He's one of today's most influential design directors. One may detract the current Bavarian crop in a thoughtless manner but in reality, he is something of a visionary in todays circle.

Who exactly are you comparing Bangle to? Walter De'Silva? Martin Smith? Kia's new golden child Peter Schreyer? Perhaps the mere idea that entire fleets of car designers are taking cues from Bangle at least accredits him for innovation. He is a polarizing figure, perhaps overexposed but his skills are not to be questioned. Another staid Audi rehash with a slightly different grille is not what the industry need. Are you damning change? Timeliness shouldn't be a factor for an industry stuck in mud for the past decade or so. Or is his Gehry imitation too disturbing. He is the Jean Paul Gaultier of the automotive industry, perhaps with a little more reverent sensibility and taste.
post #47 of 69
Quote:
Originally Posted by DarkNWorn
Regardless of how you want to put it, at the end of the day the M3 is absolutely faster than a Miata. Arguing otherwise is just being obtuse.
I'm not sure where you got that anyone said otherwise. My point is, who cares? Being faster just means that the responses of the car at the speeds people actually drive have to be dumbed down so that a minute flick of the wrist at 150mph doesn't send the driver into the nearest oceans! I'm not particularly interested in racing, but I demand that my car speak to me every time I get behind the wheel. An M3 doesn't, by any stretch. The only cars with outsized performance that really do are the Elise/VX220 (and presumably variations thereof that I've not driven), Evo, and WRX. On another topic, to whom Bangle should be compared.
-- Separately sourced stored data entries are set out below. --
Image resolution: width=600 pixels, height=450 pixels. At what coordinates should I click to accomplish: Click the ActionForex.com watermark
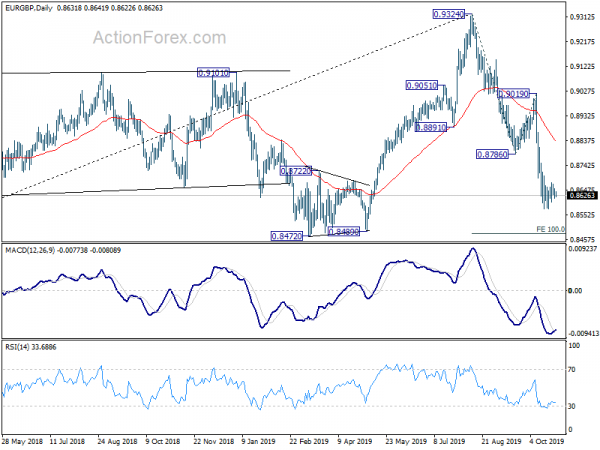[x=160, y=38]
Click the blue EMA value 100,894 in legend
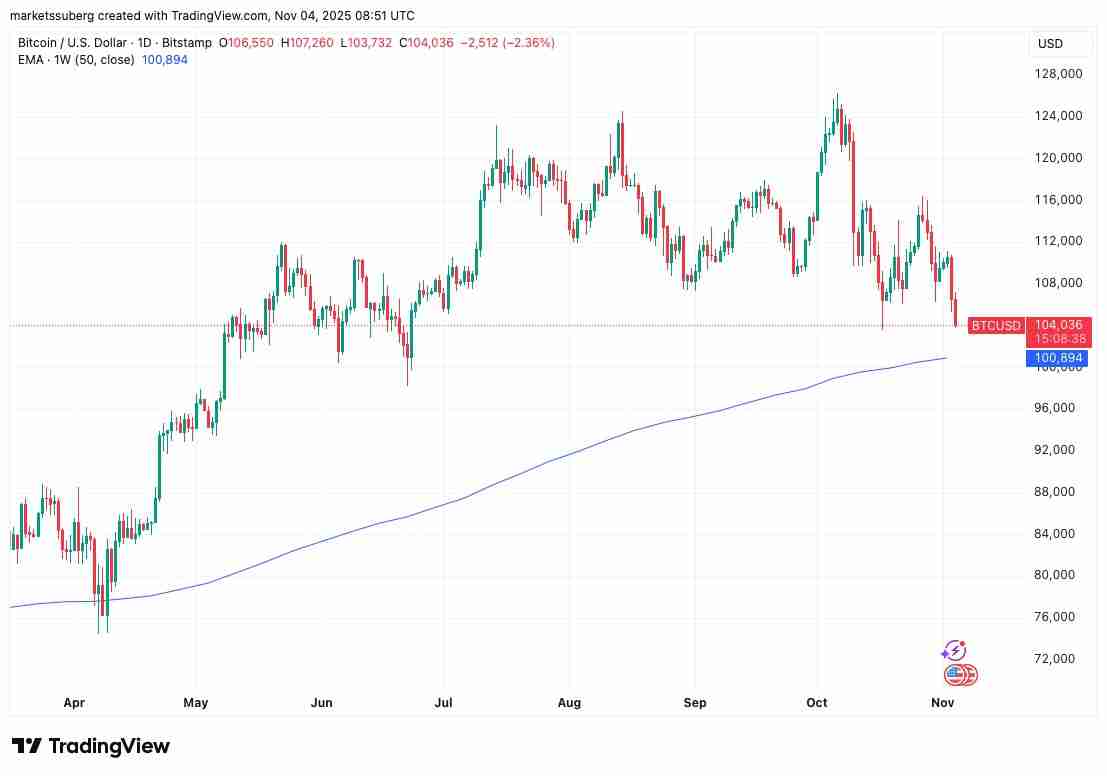The width and height of the screenshot is (1107, 776). coord(166,60)

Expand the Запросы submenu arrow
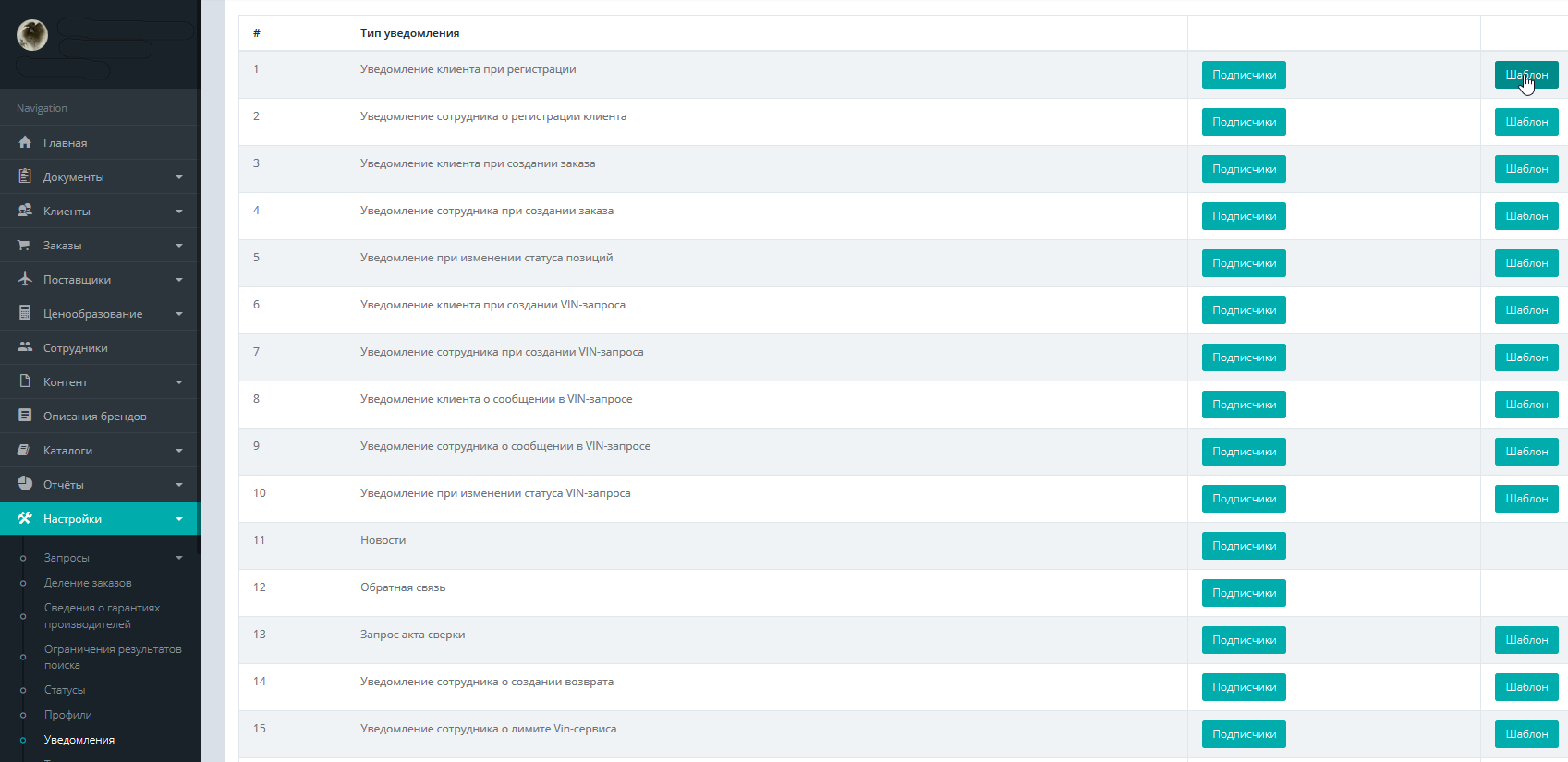pos(179,558)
I would submit that the design chief who most clearly shows Bangle to be a well-educated but ultimately talentless hack is Patrick le Quoment of Renault. Unlike Bangle, every car he turns out is more beautiful than the last. Often "difficult," but never gratuitous in the sense of Bangle's "innovations."
post #48 of 69
Quote:
Originally Posted by SGladwell
but I demand that my car speak to me every time I get behind the wheel. An M3 doesn't, by any stretch.
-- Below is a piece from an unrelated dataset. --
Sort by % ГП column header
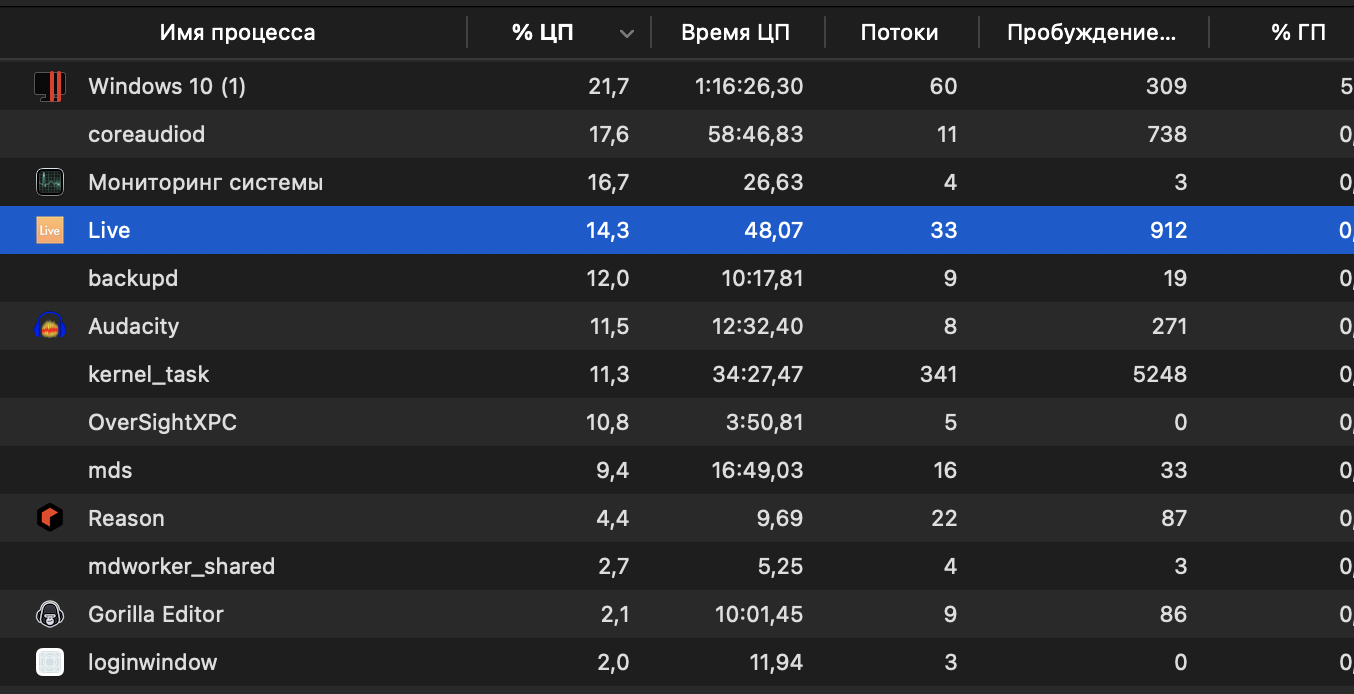Viewport: 1354px width, 694px height. click(1298, 33)
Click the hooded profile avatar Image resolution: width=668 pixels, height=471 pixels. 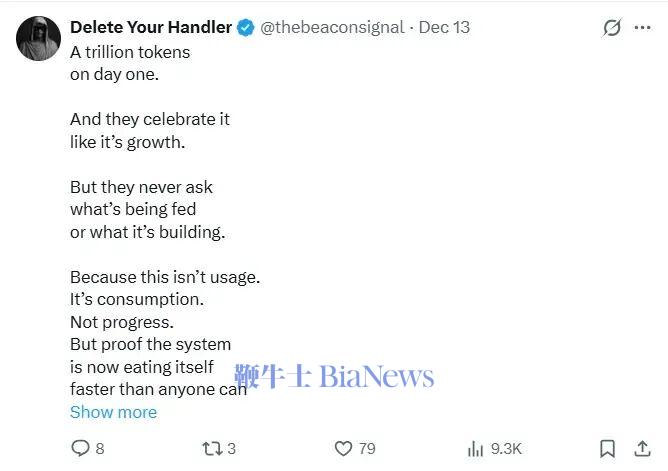pos(37,37)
Excuse me for being argumentative here, but if you think a WRX "speaks" to you then you are sorely mistaken about performance and handling. The steering feel, breaking, and cornering capabilities on that car (STi included) are nothing close to an M3 on pavement. There is no "feel" in that car in the comparison. I'll give you the Evo....but a WRX! haha! I am done with bantering back and forth with you, and for your safety please by all means don't drive an M3.
post #49 of 69
Quote:
Originally Posted by SGladwell
I'm not sure where you got that anyone said otherwise. My point is, who cares? Being faster just means that the responses of the car at the speeds people actually drive have to be dumbed down so that a minute flick of the wrist at 150mph doesn't send the driver into the nearest oceans! I'm not particularly interested in racing, but I demand that my car speak to me every time I get behind the wheel. An M3 doesn't, by any stretch. The only cars with outsized performance that really do are the Elise/VX220 (and presumably variations thereof that I've not driven), Evo, and WRX.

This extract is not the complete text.